Directions for this task | Below are several entries. Transcribe exactly those lines that fall from the one with "简体中文 (1780, 1383)" through the one with "NewMoonDance (1255, 90)", end lines included.

-*-

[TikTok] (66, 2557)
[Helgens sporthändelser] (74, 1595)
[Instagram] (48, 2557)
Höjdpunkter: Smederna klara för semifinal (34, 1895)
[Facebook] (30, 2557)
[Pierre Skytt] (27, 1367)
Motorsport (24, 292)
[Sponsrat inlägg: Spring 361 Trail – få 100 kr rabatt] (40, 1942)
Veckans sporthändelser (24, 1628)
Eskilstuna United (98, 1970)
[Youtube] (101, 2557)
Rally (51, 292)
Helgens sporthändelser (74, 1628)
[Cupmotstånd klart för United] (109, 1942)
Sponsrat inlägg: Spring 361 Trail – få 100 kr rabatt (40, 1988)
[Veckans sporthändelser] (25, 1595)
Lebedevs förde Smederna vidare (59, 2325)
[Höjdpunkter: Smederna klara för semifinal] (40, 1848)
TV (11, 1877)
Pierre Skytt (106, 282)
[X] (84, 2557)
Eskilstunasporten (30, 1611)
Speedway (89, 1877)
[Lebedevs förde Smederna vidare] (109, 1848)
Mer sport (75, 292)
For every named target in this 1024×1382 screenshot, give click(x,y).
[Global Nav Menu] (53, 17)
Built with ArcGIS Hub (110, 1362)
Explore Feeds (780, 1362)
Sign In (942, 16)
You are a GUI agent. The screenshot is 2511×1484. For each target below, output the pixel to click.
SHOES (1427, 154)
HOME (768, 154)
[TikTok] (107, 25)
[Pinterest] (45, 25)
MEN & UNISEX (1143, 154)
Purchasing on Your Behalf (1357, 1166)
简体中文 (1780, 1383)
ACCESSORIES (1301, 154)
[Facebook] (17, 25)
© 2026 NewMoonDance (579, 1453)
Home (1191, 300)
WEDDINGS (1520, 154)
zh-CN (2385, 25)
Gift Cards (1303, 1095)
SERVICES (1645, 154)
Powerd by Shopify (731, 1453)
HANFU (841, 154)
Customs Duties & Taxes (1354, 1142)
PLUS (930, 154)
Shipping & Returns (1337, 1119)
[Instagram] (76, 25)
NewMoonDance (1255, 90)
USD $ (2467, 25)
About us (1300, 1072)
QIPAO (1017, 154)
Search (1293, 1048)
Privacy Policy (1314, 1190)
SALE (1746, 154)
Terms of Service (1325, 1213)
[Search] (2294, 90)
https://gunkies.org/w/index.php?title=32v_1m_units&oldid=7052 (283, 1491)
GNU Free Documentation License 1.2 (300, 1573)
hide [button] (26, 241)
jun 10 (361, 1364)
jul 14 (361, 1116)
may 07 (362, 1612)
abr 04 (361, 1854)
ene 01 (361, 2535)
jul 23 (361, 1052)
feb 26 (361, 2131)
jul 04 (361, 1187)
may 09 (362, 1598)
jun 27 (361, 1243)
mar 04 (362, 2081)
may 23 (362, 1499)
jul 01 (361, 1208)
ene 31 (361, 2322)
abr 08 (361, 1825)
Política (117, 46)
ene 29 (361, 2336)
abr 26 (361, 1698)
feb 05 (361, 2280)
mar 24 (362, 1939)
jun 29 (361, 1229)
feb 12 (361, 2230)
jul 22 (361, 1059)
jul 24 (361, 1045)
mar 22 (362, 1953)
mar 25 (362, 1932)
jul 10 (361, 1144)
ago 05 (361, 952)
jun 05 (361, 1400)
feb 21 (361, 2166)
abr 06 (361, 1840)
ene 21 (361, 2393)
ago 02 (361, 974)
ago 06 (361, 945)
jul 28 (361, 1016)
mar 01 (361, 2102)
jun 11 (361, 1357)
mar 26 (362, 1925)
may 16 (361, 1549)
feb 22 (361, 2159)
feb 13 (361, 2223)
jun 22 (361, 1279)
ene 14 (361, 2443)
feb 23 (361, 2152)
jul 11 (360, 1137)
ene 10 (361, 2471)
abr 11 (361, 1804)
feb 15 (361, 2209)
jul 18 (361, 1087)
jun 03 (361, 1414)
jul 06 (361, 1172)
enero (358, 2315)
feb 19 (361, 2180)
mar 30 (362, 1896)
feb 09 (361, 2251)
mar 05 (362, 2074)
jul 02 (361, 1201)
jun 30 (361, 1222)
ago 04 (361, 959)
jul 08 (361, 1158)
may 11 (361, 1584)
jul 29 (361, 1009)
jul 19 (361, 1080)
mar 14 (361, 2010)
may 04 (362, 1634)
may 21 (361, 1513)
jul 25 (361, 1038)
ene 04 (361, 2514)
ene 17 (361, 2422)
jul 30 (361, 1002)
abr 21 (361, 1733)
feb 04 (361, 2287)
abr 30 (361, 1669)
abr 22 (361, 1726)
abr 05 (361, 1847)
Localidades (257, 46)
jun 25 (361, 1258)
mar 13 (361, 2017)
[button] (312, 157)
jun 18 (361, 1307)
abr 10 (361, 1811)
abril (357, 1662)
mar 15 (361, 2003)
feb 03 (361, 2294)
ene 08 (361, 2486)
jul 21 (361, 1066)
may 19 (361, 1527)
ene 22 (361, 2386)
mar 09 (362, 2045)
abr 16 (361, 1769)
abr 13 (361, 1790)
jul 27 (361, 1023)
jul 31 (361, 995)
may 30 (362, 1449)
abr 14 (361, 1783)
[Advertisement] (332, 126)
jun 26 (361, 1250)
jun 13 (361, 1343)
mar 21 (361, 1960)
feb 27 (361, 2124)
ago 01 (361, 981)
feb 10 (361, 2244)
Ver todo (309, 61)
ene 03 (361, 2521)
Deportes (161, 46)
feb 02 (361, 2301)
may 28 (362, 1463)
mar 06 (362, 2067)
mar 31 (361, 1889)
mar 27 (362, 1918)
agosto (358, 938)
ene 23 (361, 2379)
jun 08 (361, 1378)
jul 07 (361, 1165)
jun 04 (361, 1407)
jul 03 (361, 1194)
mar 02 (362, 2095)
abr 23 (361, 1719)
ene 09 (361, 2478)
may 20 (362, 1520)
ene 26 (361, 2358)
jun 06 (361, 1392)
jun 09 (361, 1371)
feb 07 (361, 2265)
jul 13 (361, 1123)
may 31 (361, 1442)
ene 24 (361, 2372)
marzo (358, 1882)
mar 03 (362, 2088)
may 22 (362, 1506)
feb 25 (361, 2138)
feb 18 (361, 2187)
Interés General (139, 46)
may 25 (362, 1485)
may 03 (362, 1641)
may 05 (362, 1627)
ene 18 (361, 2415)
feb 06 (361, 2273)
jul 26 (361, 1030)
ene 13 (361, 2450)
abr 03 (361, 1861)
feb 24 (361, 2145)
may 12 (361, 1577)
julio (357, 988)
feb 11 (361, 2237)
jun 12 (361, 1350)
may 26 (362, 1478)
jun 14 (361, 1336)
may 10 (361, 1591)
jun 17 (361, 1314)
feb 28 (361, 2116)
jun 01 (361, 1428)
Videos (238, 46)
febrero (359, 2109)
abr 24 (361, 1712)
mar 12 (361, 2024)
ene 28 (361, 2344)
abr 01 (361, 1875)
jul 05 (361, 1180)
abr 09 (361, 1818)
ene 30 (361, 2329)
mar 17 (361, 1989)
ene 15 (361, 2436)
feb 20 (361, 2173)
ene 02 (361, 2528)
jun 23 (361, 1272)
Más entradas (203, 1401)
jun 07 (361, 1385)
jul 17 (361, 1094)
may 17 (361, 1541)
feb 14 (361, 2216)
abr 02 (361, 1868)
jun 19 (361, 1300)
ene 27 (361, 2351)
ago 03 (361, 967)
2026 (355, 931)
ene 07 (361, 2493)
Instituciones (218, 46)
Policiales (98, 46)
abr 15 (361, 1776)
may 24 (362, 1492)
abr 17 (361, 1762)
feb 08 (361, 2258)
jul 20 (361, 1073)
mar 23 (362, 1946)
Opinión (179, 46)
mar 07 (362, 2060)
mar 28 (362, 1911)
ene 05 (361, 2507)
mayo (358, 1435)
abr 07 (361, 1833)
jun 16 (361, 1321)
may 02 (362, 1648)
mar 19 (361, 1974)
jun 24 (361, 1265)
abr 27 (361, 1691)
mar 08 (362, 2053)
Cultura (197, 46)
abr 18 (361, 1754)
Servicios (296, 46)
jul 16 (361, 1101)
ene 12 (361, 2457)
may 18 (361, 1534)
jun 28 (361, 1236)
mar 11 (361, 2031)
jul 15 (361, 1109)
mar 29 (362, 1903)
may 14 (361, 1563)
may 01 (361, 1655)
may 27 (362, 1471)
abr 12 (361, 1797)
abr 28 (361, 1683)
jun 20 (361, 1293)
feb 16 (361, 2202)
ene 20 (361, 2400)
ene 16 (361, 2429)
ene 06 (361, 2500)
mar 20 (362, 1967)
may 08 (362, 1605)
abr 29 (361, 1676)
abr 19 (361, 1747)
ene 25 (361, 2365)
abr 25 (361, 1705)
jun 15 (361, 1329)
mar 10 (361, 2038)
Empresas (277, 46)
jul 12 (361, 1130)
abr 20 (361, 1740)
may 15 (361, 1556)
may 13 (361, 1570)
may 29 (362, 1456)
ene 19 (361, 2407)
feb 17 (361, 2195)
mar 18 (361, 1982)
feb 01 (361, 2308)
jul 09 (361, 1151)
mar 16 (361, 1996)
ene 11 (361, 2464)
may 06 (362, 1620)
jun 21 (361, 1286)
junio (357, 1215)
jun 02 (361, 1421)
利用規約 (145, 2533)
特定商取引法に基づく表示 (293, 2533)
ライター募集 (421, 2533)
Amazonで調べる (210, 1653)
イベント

-*-

Answer section |
简体中文 (1780, 1383)
ACCESSORIES (1301, 154)
[Facebook] (17, 25)
© 2026 NewMoonDance (579, 1453)
Home (1191, 300)
WEDDINGS (1520, 154)
zh-CN (2385, 25)
Gift Cards (1303, 1095)
SERVICES (1645, 154)
Powerd by Shopify (731, 1453)
HANFU (841, 154)
Customs Duties & Taxes (1354, 1142)
PLUS (930, 154)
Shipping & Returns (1337, 1119)
[Instagram] (76, 25)
NewMoonDance (1255, 90)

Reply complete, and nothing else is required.